Che cosa vorrà fare da grande il sìndich Attilio? Tornerà a esercitare l’avvocatura nella sua, e nostra, città oppure, perseguendo il soddisfacimento di una giusta ambizione politica, approderà anch’egli nella “Roma ladrona”, magari dalle parti di Palazzo Madama?
È da pensare che, in cuor suo, il sìndich coltivi più il secondo obiettivo del primo. In fin dei conti, ciò rappresenterebbe la meritoria conclusione di una scalata cominciata anni addietro con la conquista del primo seggio del comune di Induno Olona, proseguita al Pirellone nell’empireo della presidenza del consiglio regionale, fermatasi – per ora – al piano nobile di Palazzo Estense, complici anche le non eccelse performance del suo predecessore leghista.
In questo percorso – ma potremmo sbagliare – si sono indirizzate alcune recenti scelte del “nostro” sindaco, tra cui le ultime critiche prese di posizione nei confronti del Tricolore, del Risorgimento e di Varese garibaldina. Sono stati probabilmente interventi funzionali per tacitare l’anima secessionistica della Lega, mai del tutto sopita, ma però poco graditi in una Varese antica e dei “salotti bene”, dai quali, in fondo, l’Attilio non è mai stato lontano e nei quali, qualora ci si dovesse incamminare con un diverso meccanismo elettorale, egli potrebbe incontrare difficoltà.
E non sono questi gli unici ostacoli. Il più importante è che per il Parlamento si andrà a votare – sempreché nel frattempo non succeda nulla ma proprio nulla – tra circa un anno, cioè nel bel mezzo della seconda “amministrazione Fontana” a Palazzo Estense. Quattro anni fa, il grande capo della Lega Umberto Bossi fece digerire ai varesotti un passaggio rapido dell’amico Marco Reguzzoni, da Villa Recalcati alla sede romana, per di più in compagnia di Berlusconi. Non è detto – anzi è poco probabile – che lo stesso movimento venga ripetuto. E a maggior ragione a sostegno di un personaggio che, tra Bossi e Maroni, ha scelto il secondo.

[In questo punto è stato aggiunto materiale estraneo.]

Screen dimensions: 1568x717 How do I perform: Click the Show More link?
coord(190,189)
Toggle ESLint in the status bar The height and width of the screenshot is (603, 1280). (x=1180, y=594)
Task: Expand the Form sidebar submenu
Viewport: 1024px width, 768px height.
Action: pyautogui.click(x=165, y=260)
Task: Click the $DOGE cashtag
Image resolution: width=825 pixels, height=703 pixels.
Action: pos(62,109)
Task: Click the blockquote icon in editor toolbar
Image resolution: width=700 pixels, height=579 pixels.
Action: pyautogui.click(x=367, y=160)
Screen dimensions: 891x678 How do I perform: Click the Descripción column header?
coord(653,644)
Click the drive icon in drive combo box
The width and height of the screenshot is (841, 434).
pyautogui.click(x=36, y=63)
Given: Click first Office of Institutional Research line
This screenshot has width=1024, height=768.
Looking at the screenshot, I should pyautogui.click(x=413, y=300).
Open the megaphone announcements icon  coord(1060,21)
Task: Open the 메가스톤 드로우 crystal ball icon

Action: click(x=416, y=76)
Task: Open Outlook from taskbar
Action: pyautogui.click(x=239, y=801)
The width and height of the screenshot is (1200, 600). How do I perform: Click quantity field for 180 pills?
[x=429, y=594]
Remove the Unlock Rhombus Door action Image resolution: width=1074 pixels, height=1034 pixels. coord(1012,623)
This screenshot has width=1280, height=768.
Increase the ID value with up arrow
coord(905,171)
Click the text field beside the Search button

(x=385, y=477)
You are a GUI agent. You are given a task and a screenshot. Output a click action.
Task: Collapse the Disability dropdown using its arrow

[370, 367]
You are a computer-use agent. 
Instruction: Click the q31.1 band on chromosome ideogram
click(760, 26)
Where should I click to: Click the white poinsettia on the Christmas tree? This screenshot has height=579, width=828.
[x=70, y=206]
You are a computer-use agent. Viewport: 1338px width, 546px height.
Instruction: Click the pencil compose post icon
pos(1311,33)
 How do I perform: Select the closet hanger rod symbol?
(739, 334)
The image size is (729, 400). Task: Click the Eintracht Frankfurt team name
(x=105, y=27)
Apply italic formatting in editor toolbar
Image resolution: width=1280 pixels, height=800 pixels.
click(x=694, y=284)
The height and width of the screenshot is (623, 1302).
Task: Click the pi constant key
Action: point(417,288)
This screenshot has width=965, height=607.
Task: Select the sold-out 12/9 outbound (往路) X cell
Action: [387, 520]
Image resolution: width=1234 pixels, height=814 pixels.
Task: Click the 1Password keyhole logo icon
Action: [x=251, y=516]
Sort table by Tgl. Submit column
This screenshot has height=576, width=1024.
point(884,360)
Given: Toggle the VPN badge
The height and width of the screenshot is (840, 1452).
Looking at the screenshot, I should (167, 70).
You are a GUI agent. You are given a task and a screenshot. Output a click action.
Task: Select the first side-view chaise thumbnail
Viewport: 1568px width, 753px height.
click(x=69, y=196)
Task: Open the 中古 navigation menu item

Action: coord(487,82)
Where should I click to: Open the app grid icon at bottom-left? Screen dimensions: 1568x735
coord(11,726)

Si ha un bel dire che la Lega è unita e che tutti brindano insieme alle magnifiche sorti e progressive: le notti dei lunghi coltelli sul Carroccio, infatti, sono appena iniziate. Bobo Maroni e Attilio Fontana sono due soggetti che, nelle stanze della Lega, sanno indossare bene il doppiopetto (che si addice meglio a Fontana, più alto), ancorché con la pochette verde bottiglia. Vale a dire che, entrambi, fanno di un certo qual moderatismo la loro griffe. Provengono tutti e due dalla stessa fucina umanistica e risorgimentale, che è stato il liceo “Cairoli”, hanno molte amicizie comuni, hanno svolto la medesima professione legale e vantano un’ottima cultura. Di Maroni, addirittura, si dice che sapesse agevolmente tradurre dal greco al latino. Si può pensare, dunque, con quale sospetto essi guardino a “colleghi” che a fatica e dopo vari tentativi sono stati espulsi dalla scuola media superiore. Tuttavia, ed è qui che arrivano le dolenti note, per compiacere alla plebe vociante talvolta devono indossare il copricapo vichingo e bere l’acqua del Po, non sempre potabile.
Bobo Maroni, di recente, nella sua intemerata contro il cerchio magico bossiano ha detto: “Posso io (ndr, varesino) essere invidioso di uno di Busto Arsizio (ndr, Marco Reguzzoni)?”. Allo stesso modo in cui, una volta, Bossi avrebbe potuto dire: “Posso io di Cassano Magnago essere invidioso di un terrone?”. A ben vedere non è stata un’uscita felice. Quelli di Busto, che sono più a Sud, e che hanno la memoria lunga, non dimenticano. Così come quelli del Cerchio, tra i quali anche Renzino-il Trota, possono essersela legata al dito. Maroni, d’altra parte, non ha ancora esplicitato con chiarezza quali saranno le mosse sue e degli amici quando l’Umberto appenderà le ampolle al chiodo. Ma dovrà farlo a breve. Per adesso l’ex ministro dell’Interno, sul web, ha coniato per sé e per i seguaci l’appellativo di “barbari sognanti”. C’è in questa locuzione un che di vago e di letterario che ha poco da spartire con i “vaffa” del vecchio e stanco leader.
Chissà se il “nostro” Attilio si identifica anch’egli in un “barbaro sognante”. Il futuro, a onore della verità, è molto incerto. Per sua cautela e serenità un buon consiglio sarebbe quello di tornare a frequentare più spesso il proprio studio di avvocato in Varese. Cosa che, magari, sarà poco “sognante”, ma di sicuro più legata a una sana concretezza bosina.